Baca juga: Riset: Teknologi Kecerdasan Buatan Bantu Personalisasi Percakapan dengan Konsumen

Pernyataan tersebut menurut Gus Rivqy berangkat dari peristiwa Kemendag yang menemukan jutaan barang impor ilegal dari Tiongkok atau China.

Ia mengaku khawatir dengan perlindungan konsumen ketika barang impor ilegal yang ditemukan seperti alat penghisap debu, sarung tangan, kapak serta perkakas lain, barang elektronik dan pakaian itu dipasarkan melalui media sosial commerce, TikTok.
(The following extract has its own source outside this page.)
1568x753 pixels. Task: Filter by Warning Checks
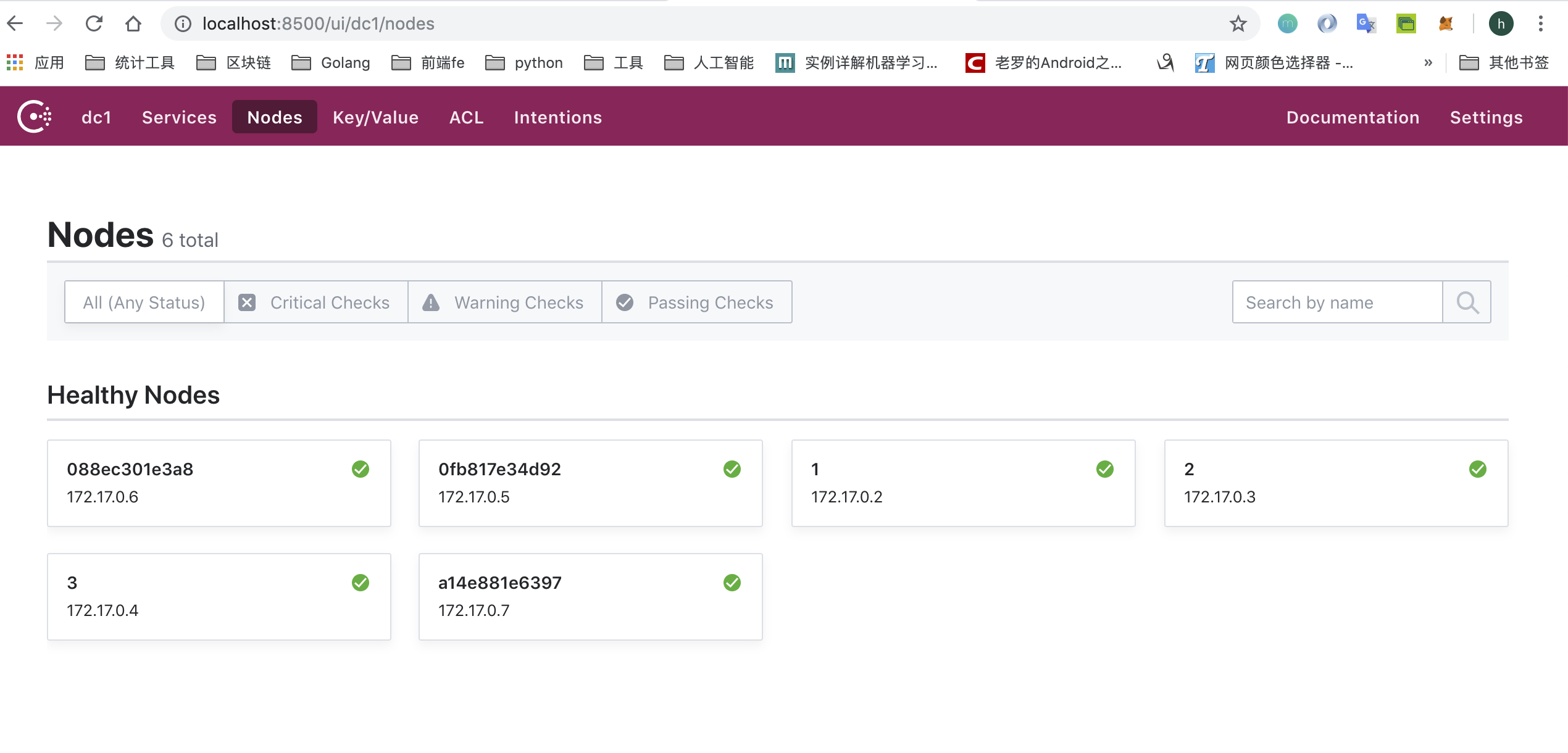(504, 302)
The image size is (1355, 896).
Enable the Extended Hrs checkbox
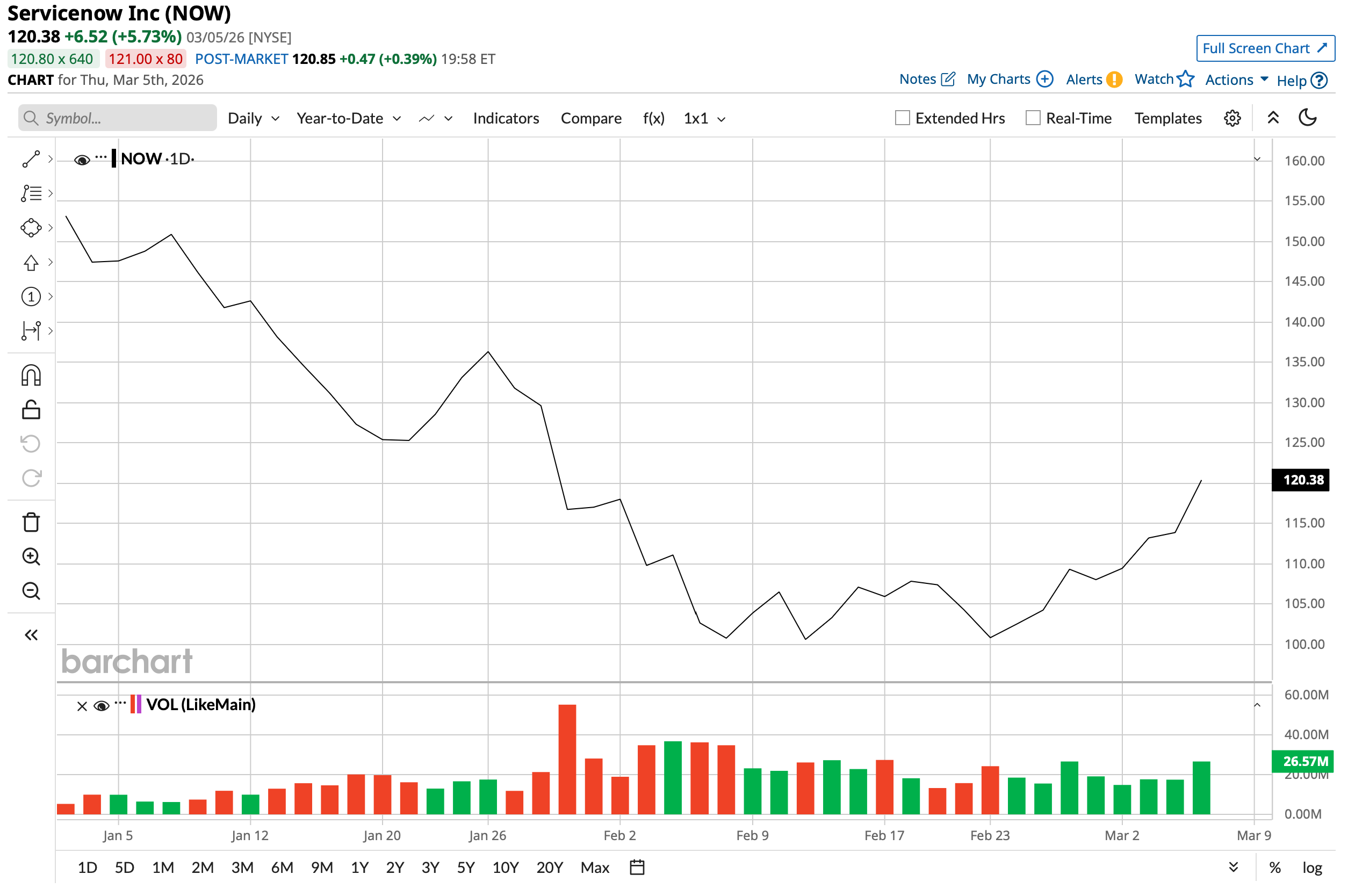tap(903, 118)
“Artinya para pelaku usaha telah melanggar Undang-Undang Perlindungan Konsumen karena tidak menjual atau memasarkan produk mereka kepada konsumen dengan jujur sesuai peraturan yang berlaku. Selain itu, catatan pentingnya juga adalah pengawasan platform masih cukup lemah, karena meloloskan pemasaran produk ilegal,” tegas Gus Rivqy.

Selama ini, lanjut Legislator PKB tersebut, Undang-Undang Perlindungan Konsumen yang lama belum mengatur secara mendetail terkait pemasaran produk ilegal melalui media digital.

Menurutnya terkait pelanggaran yang banyak dilakukan oleh pelaku usaha di media digital, payung hukum yang dipakai saat ini adalah Undang-Undang ITE.

“Dapat dilihat pada pasal 9 UU ITE yang bunyinya pelaku usaha yang menawarkan produk melalui sistem elektronik harus menyediakan informasi yang lengkap dan benar berkaitan dengan syarat kontrak, produsen, dan produk yang ditawarkan,” jelas Gus Rivqy.

Dengan begitu Gus Rivqy pun menekankan kedepan dirinya akan mendorong Undang-Undang Perlindungan Konsumen yang baru dapat mengatur secara komperhensif pemasaran produk melalui media digital dengan mengajak platform atau e-commerce duduk bersama.

Selain perlindungan konsumen dari produk ilegal, Gus Rivqy yang berasal dari Dapil Jatim IV (Jember – Lumajang) juga menyoroti permasalahan terkait ketimpangan relasi antara pelaku usaha dengan konsumen ketika konsumen mengajukan keluhan terhadap barang atau jasa di media digital.

Baca juga: Usulan DPR Soal Potongan Aplikasi Ojol Maksimal 10 persen Dinilai Bebankan Konsumen

Dari beberapa kasus yang ada, kata Gus Rivqy, konsumen sering kali kalah dengan tuntutan pencemaran nama baik di media digital.

Sementara di sisi yang lain, Rivqy menyoroti konsumen yang dirugikan oleh produk ilegal atau barang dan jasa yang melanggar peraturan justru masih cukup jarang mendapatkan ganti rugi dengan alasan pelaku usaha yang tidak bertanggung jawab atau pengetahuan konsumen yang masih kurang terkait hak-hak nya.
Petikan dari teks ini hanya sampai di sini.